STS9 caps historic Chalice competition with triumphant set

SAN BERNARDINO, CA - When Chuck Berry popularized the song about getting his kicks on Route 66 (including in /San Bernardino), he probably never imagined a scene quite like this. The pioneering rock ‘n’ roller got his share of kicks no doubt, but the dabbing playground for aficionados of marijuana concentrates at Chalice California was somewhat mindblowing even for those who might think they’ve just about seen it all.


Presented by Hitman Glass, Chalice California was billed as “Music Glass Hash History”, featuring a medical marijuana concentrate competition and showcase that seemed to be the primary attraction for most attendees. The electronic dance music from a lineup of DJs at the stage and glassblowing area was a secondary consideration for most of the day, in large part due to the near triple digit heat in the Inland Empire. The focus would shift in the evening after the sun went down to create a balmy setting for great performances from Les Claypool’s Duo de Twang and STS9 to close out the historic event. But the star of the day was the booming business of marijuana concentrates.

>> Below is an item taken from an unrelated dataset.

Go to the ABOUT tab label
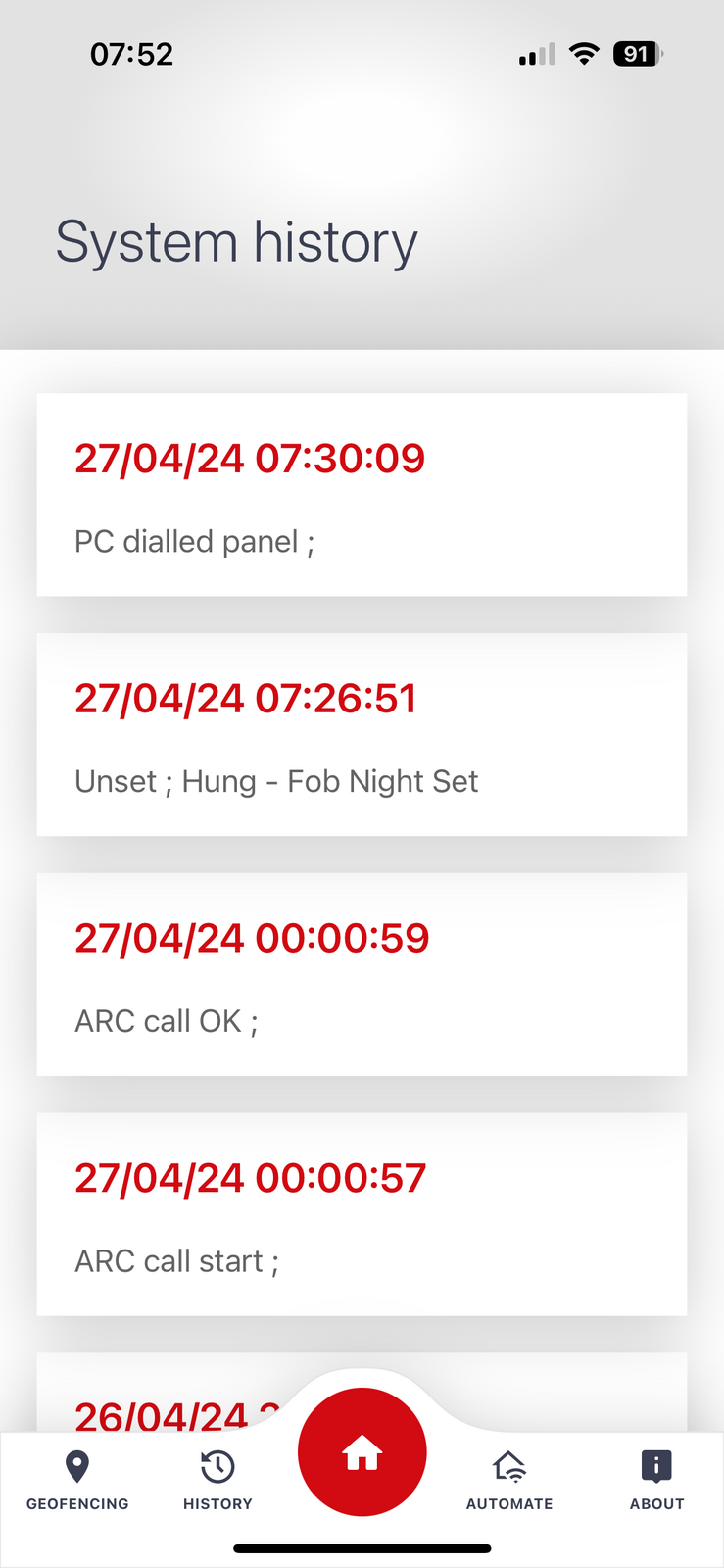The width and height of the screenshot is (724, 1568). [656, 1503]
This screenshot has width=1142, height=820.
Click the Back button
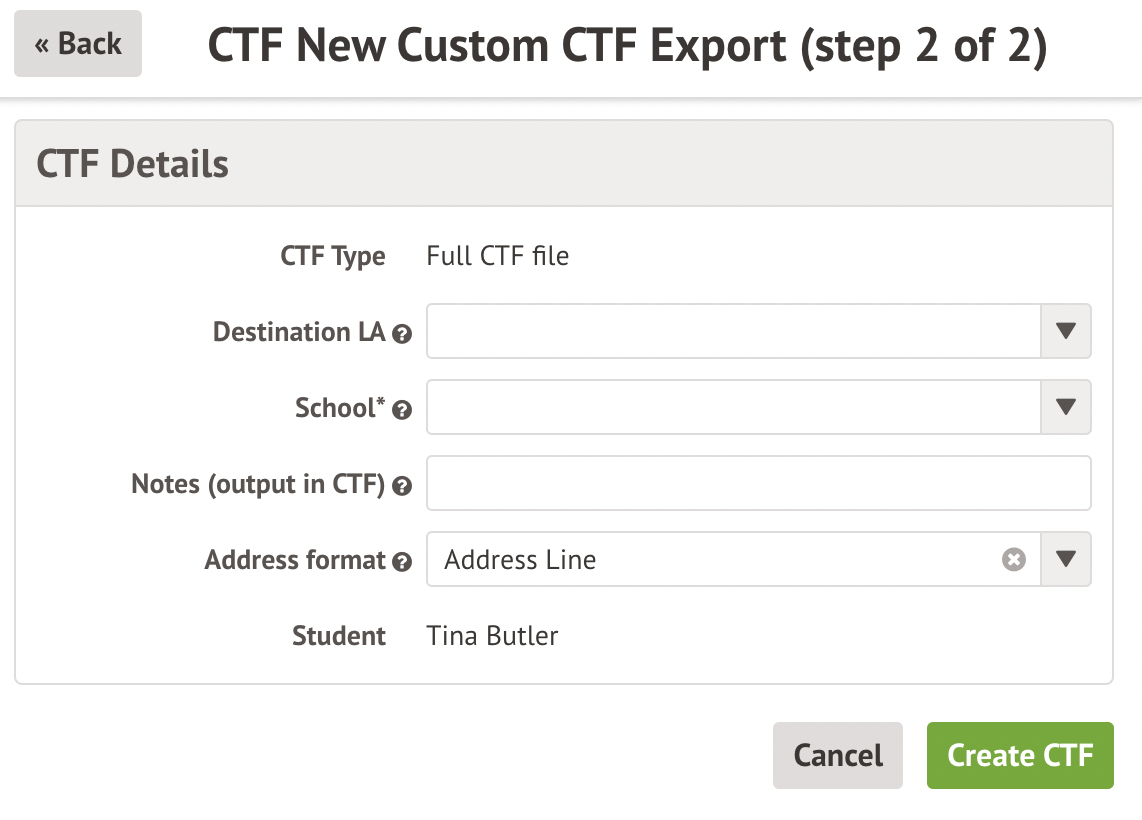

The afternoon saw most people hanging out in the “Prop 215” medical marijuana areas where a dizzying array of over 100 vendors pitched their wares, with a many also offering free dabs to all. It was like almost like a Willy Wonka factory tour for dabs and counterculture goods. For those not yet hip to the hottest trend in the cannabis movement, a dab is a hit of concentrated marijuana through a glass pipe rig requiring a blowtorch to heat the intake area so that the concentrate will be converted to smoke. It’s kind of like a turbo-charged bong hit. The concentrates can also be puffed through personal vaporizer pens like those from Cloud Penz, which naturally had a table at the event. But most attendees were all about the dabs, with many carrying their own little dab kits around the event and its air-conditioned lounges.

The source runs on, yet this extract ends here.